Here you see Calvin Borel, one of the hardest-working and all around nice, modest jockeys to race in the Kentucky Derby. He's on Street Sense, winner in 2007. That win earned him a trip to the White House and a chance to meet Queen Elizabeth, a great horse fancier, who attended the Derby that year. Calvin also won last year on a surprise dark horse, Mine that Bird. Pretty good for an ole country boy from Louisiana, right? He's racing Saturday, so watch out!

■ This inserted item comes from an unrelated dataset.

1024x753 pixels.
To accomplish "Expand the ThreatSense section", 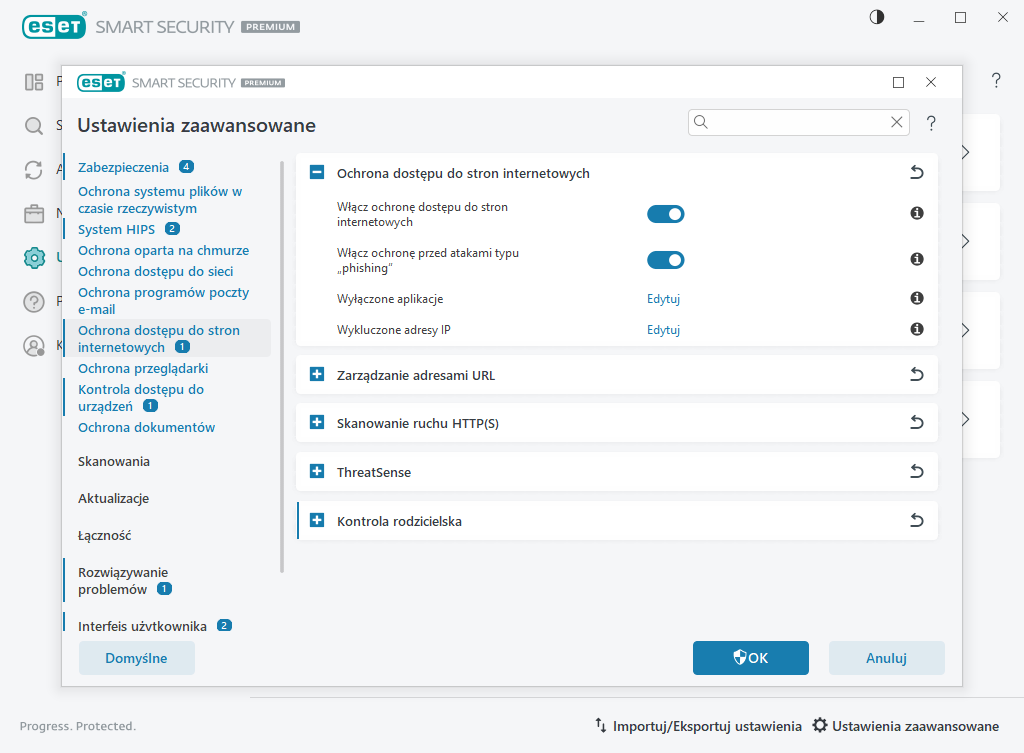I will tap(317, 471).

The winner's blanket is designed at my neighborhood Kroger's
Supermarket floral shop. On Friday afternoon several florists set up in the store and work into the night designing the blanket. Shoppers can drift by at any time and watch them working. On Saturday morning the blanket is carefully transported to Churchill Downs and displayed with the Derby cup until it's time for winner's circle ceremony.
But, before the Derby with all it's out-of- towners, celebrities, and in-field madness there's another race on Friday that's considered the hometown event--the Kentucky Oaks. This time the girls take center stage since it's limited to three year old fillies.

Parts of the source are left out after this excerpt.